Overview
The BDD Solver is a constraint-solving mode discussed in the context of VCS constrained-random stimulus generation for AMD microcode. In this mode, the solver elaborates the entire solution space of a randomize call before selecting a solution. This can require large amounts of memory and some elaboration time, but the elaborated solution space is cached to speed up later randomization calls. [C1]
Operating model
For a given randomization problem, the BDD Solver performs an up-front elaboration of the full solution space. The evidence specifically notes two consequences of this model:
- It can take significant memory because the entire solution space is elaborated. [C1]
- It can take time before the first solution is selected, but the resulting solution space is cached for subsequent randomization calls. [C1]
This makes the solver better suited to cases where the same randomize call is executed many times, provided the randomization problem does not exceed practical memory limits. CPU opcode generation is given as an example of such a workload. [C2]

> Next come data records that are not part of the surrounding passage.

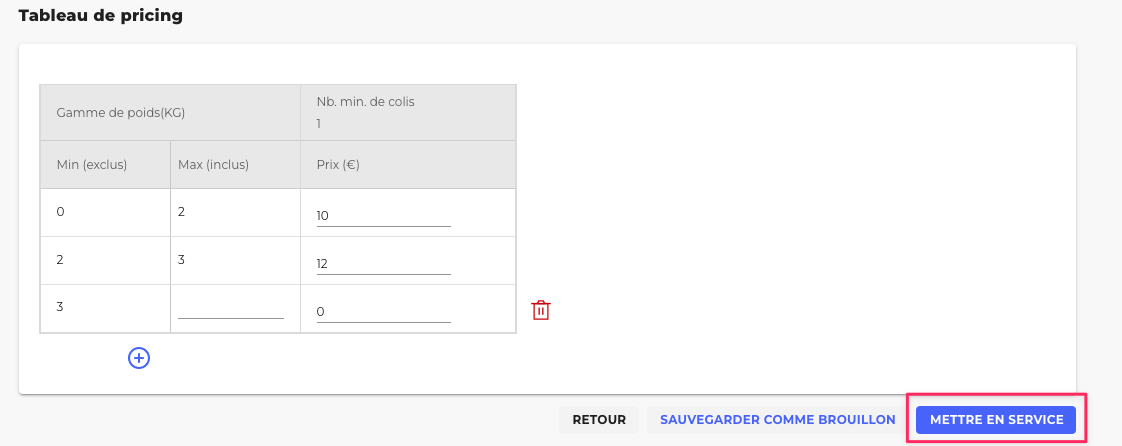
Task: Click the Nb. min. de colis header
Action: (365, 101)
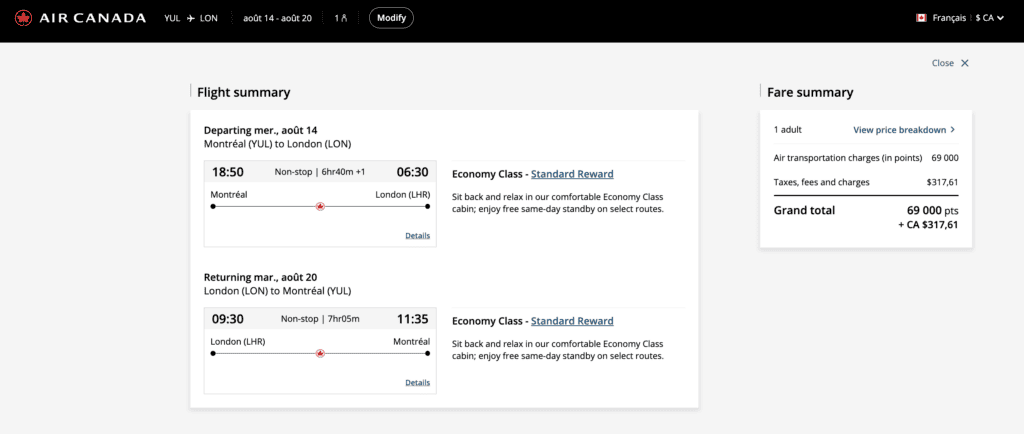Open the Standard Reward link for the departing flight
Viewport: 1024px width, 434px height.
(x=572, y=174)
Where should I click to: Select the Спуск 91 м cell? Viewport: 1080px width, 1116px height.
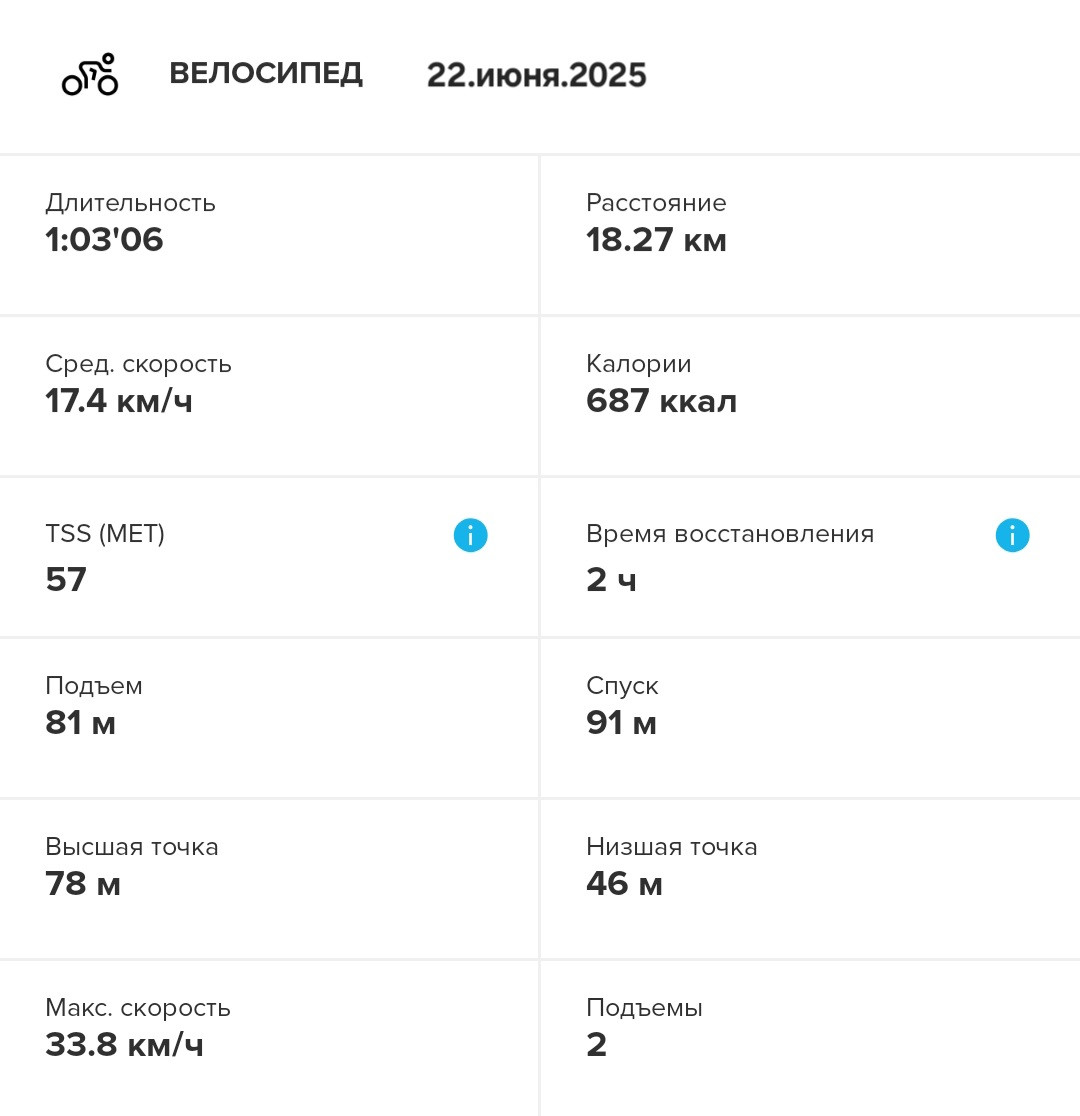[x=810, y=717]
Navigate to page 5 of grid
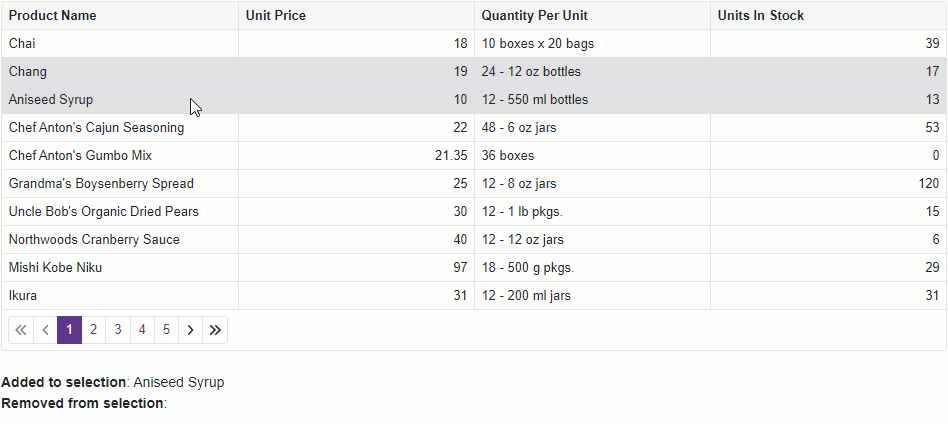Viewport: 948px width, 424px height. 166,330
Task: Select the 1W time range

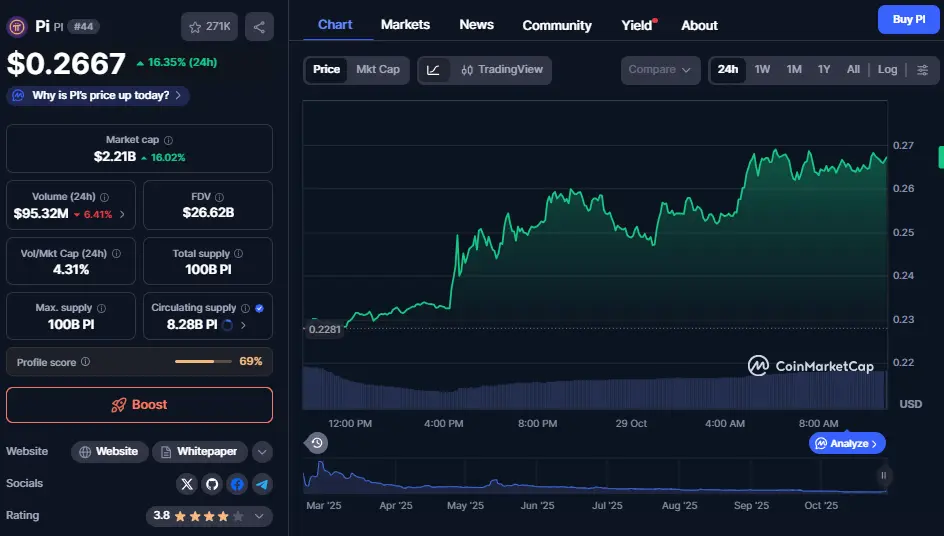Action: [x=762, y=70]
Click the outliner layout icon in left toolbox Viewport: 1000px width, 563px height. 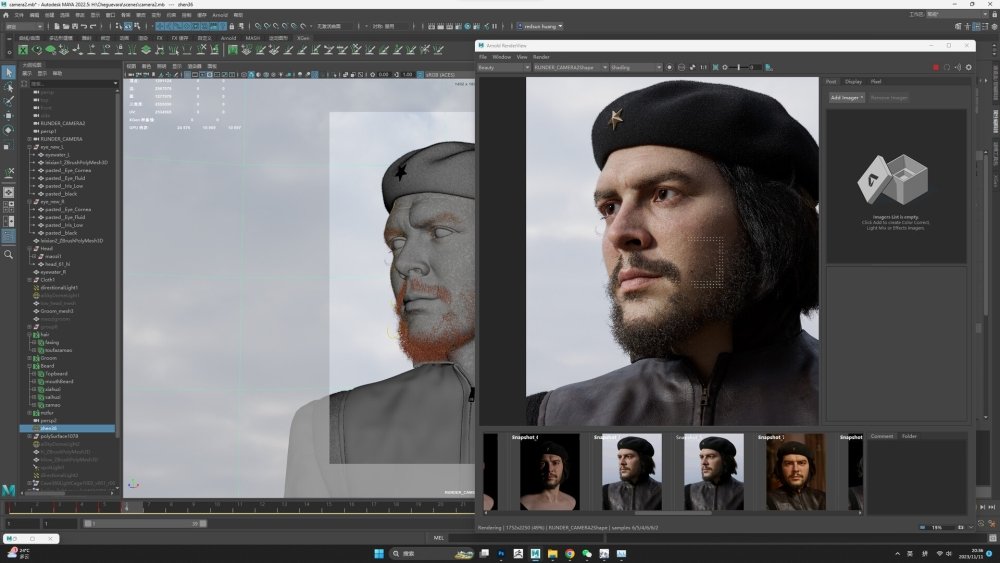[8, 236]
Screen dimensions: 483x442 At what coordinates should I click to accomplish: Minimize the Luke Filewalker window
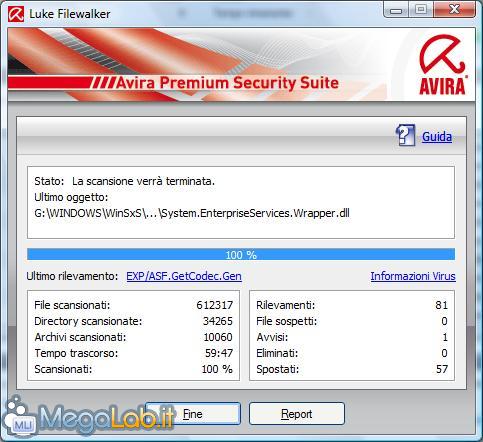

Performance characteristics
In the reported VCS study, two randomization architectures were compared: a single-class architecture and a multiple-class architecture. The multiple-class architecture was faster with both the default RACE solver and the BDD Solver. The reported speedup was approximately 4x for RACE and 2x for the BDD Solver. [C3]
Memory results were measured for the BDD Solver only, because RACE memory consumption was described as typically smaller and not a limiting factor. The multiple-class architecture also showed significantly better memory requirements for the BDD Solver. [C4]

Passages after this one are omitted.